A supervisão, ainda que em algumas situações seja uma exigência institucional, é de fato um tempo além das sessões com o seu analisando diante de um terceiro, que favorece ao jovem analista a compreensão de sua prática e os componentes aí envolvidos, e que dizem respeito à técnica, à sua escuta e ao manejo da transferência.

Se a supervisão se dá a nível institucional tem, sem dúvida, valor de reconhecimento, fortalecendo a identidade desse analista. Por outro lado, corre o risco de uma formalização que pode ir de encontro ao desejo do sujeito.

Alguns jovens analistas se sentem ansiosos e pressionados pela supervisão e querem “dar conta” de tudo o que ocorre numa sessão, ou pode ocorrer o oposto, sentem-se inibidos diante do lugar que precisam ocupar diante do seu analisando. Uma ou outra alternativa leva o jovem analista a impasses quer interpretando maniacamente, quer fazendo longas construções, quer negando o entendimento que conseguiu sobre o material trazido pelo seu analisando e com isso ou faz intervenções inadequadas ou se recusa a interpretar.

Existem também aqueles analistas em supervisa que tentam sabotar o processo por conta da inveja suscitada pelo seu supervisor comportando-se de forma crítica ou agressiva.

Lembramos ainda aqueles casos em que o supervisionado tenta oprimir e checar o seu supervisor um rival.
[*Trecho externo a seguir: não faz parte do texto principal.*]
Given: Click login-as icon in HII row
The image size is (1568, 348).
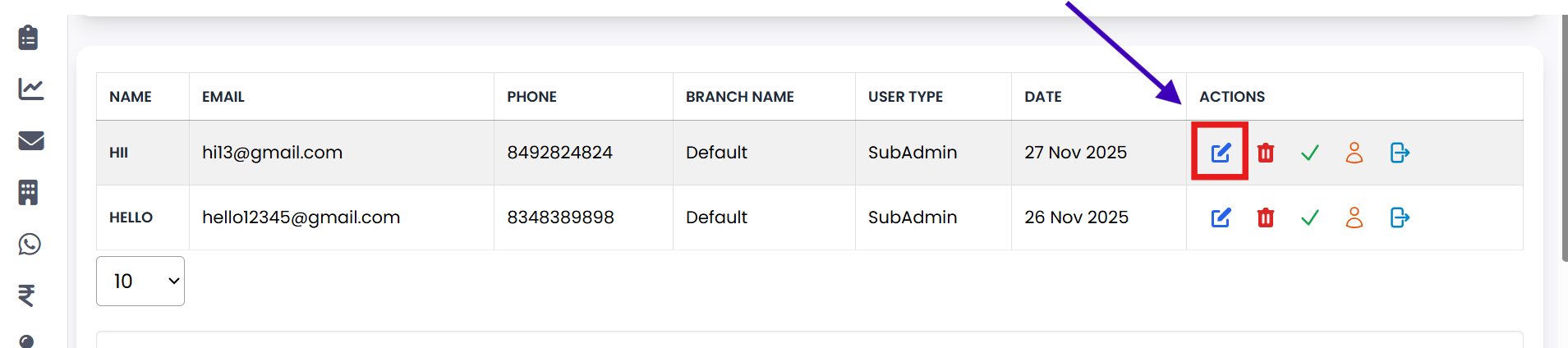Looking at the screenshot, I should click(1400, 153).
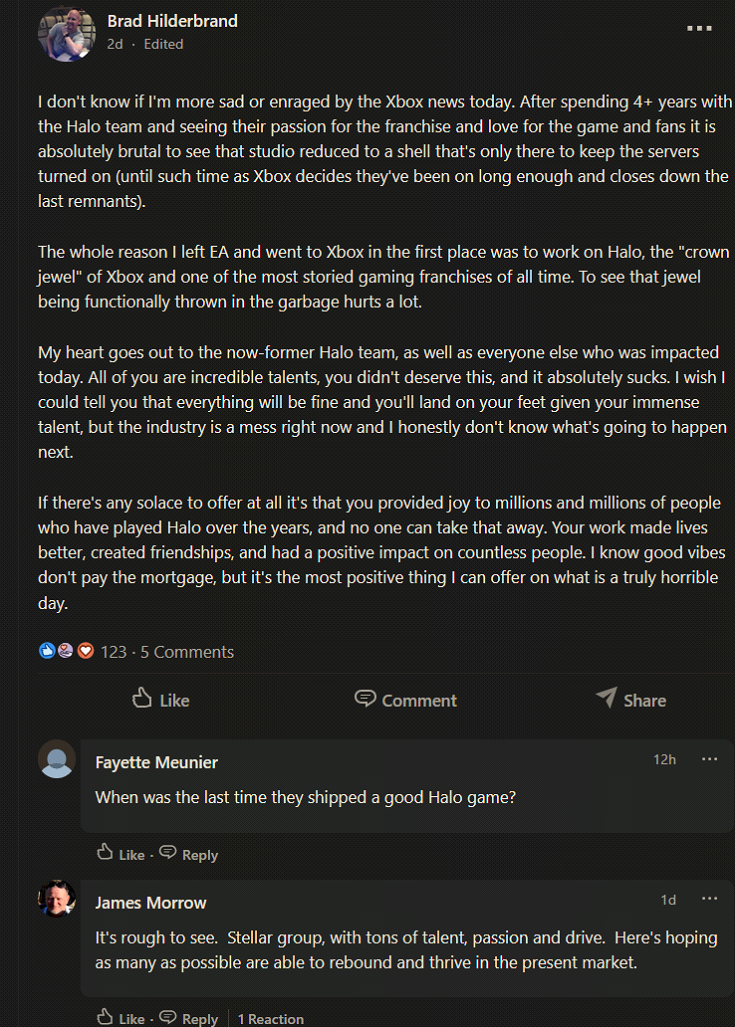Viewport: 735px width, 1027px height.
Task: Open Fayette Meunier's profile avatar
Action: coord(57,758)
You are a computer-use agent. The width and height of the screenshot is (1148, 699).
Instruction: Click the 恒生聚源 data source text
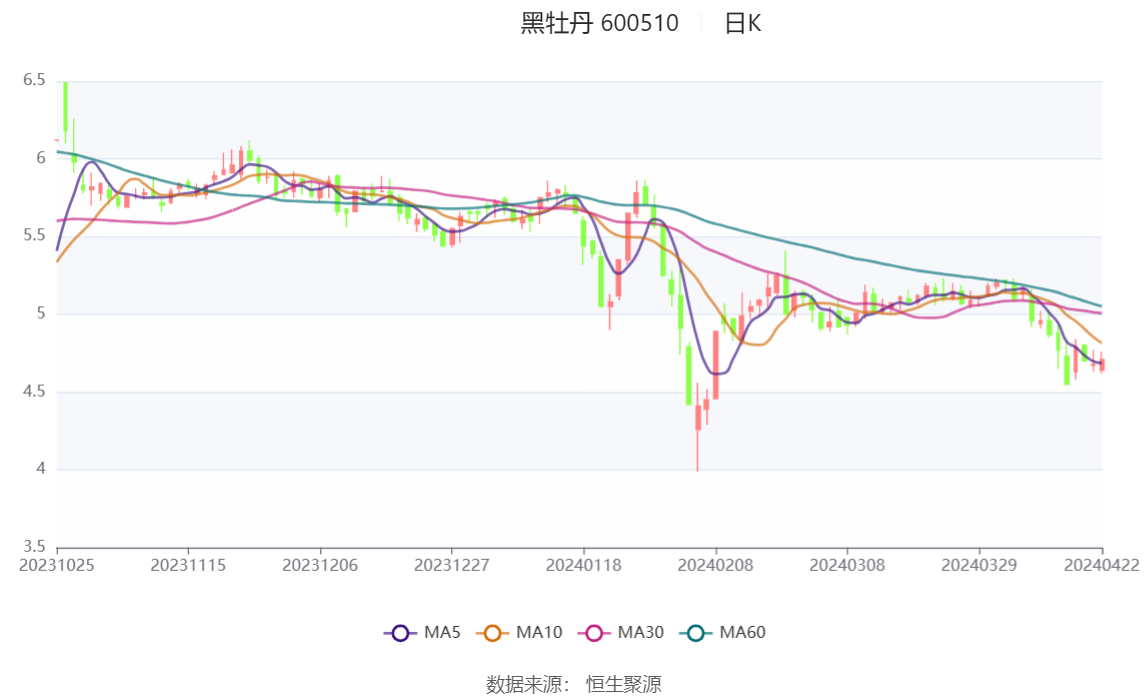623,684
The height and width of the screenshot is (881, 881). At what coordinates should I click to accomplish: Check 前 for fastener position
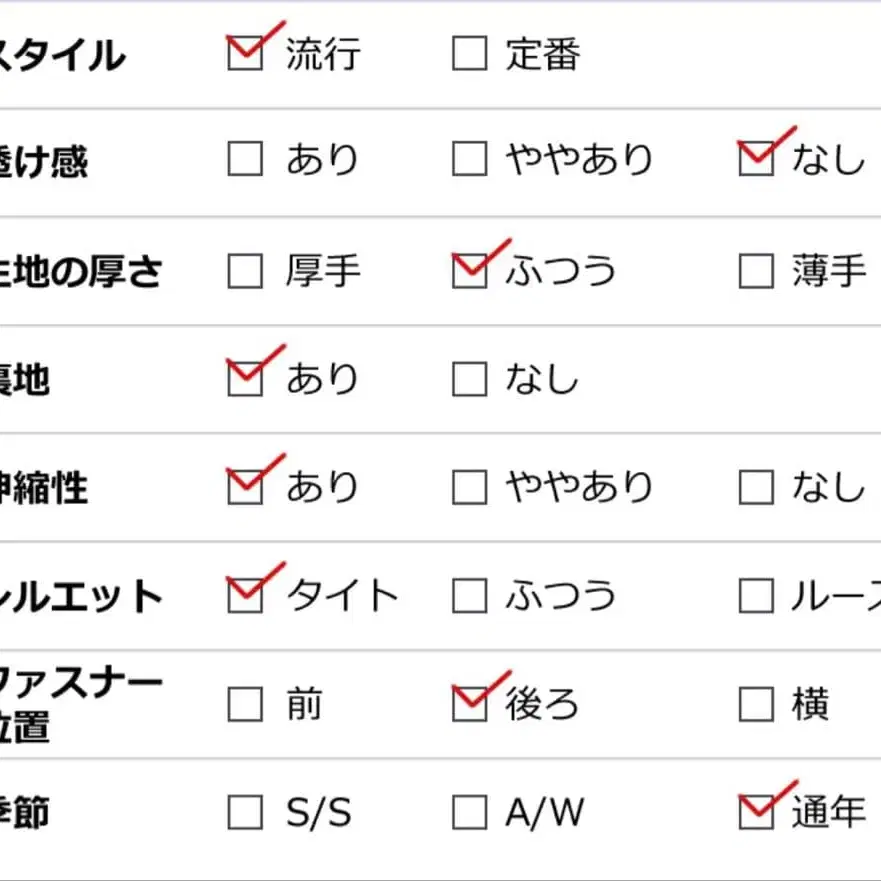(x=245, y=705)
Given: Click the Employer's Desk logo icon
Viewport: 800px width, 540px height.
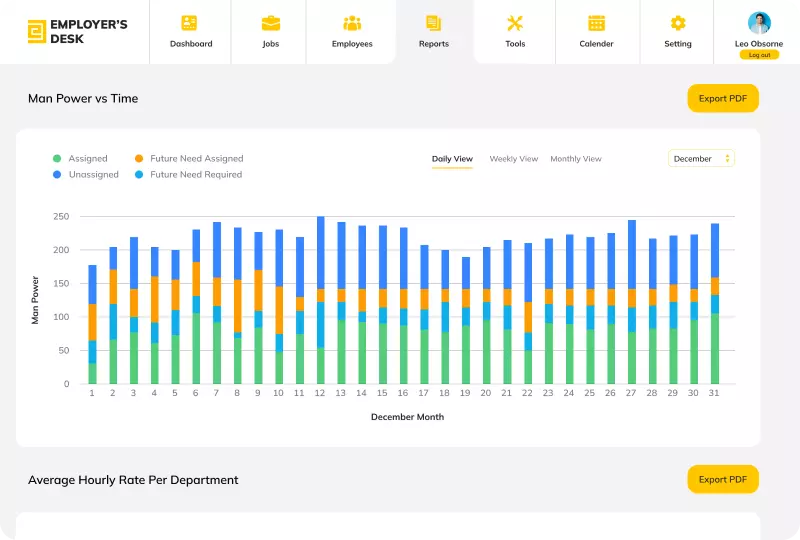Looking at the screenshot, I should point(36,32).
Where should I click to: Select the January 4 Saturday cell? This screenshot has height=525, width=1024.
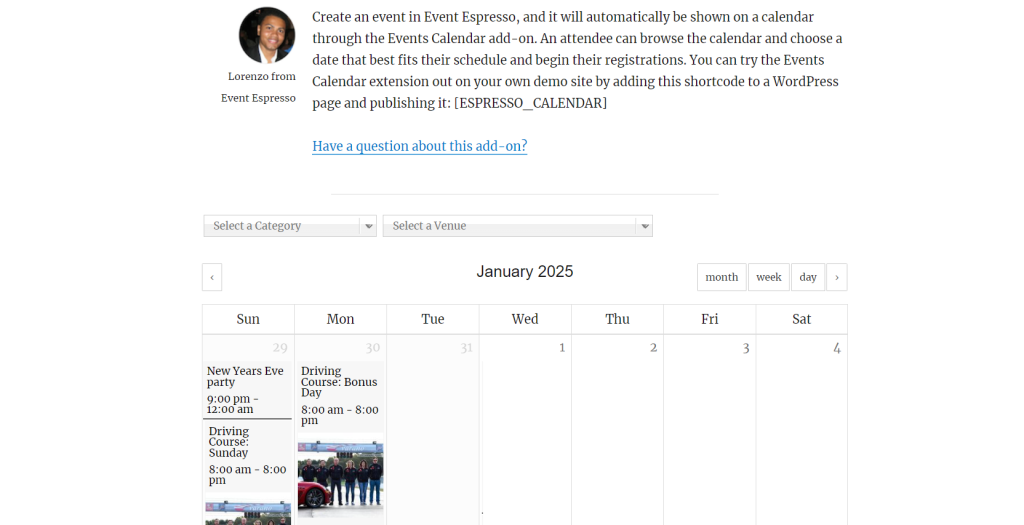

É possível que se trate apenas de uma fantasia persecutória suscitada pela experiência da supervisão ou ainda é preciso que o supervisor reveja que posição afinal ele ocupa no processo.

As idéias persecutórias podem se manifestar também de uma outra forma, na medida que o jovem analista se sinta invadido, quaisquer que sejam as suas razões, pelo seu supervisor e isso se constitua uma ameaça, defender-se-á nas sessões de supervisão, preenchendo todos os espaços cassando a fala do supervisor.

É preciso que o supervisor perceba o espaço que ocupa no imaginário do seu supervisionando. A psicanálise com a sua teoria e possibilidades que envolvem a técnica, tem um único objetivo que é a apreensão do inconsciente e o que talvez, a supervisão possa de melhor oferecer, seja a possibilidade de articulação de vários referenciais, tais como, a prática que transcorre em um processo entre o analista e o seu analisando, a teoria adquirida nos seus estudos e a sua própria história incluindo aí o analista, o seu supervisor e a sua instituição. São, de fato, muitas variáveis que se combinam e hão de se manifestar dando à supervisão um caráter específico e um estatuto de impossibilidade.

( PIMENTEL,Déborah: A Clínica Psicanalítica Hoje - II Jornada Norte Nordeste do Círculo Brasileiro de Psicanálise e VI Jornada do Círculo Psicanalítico de Sergipe, 15-18 de novembro de 1995, página 60-64.)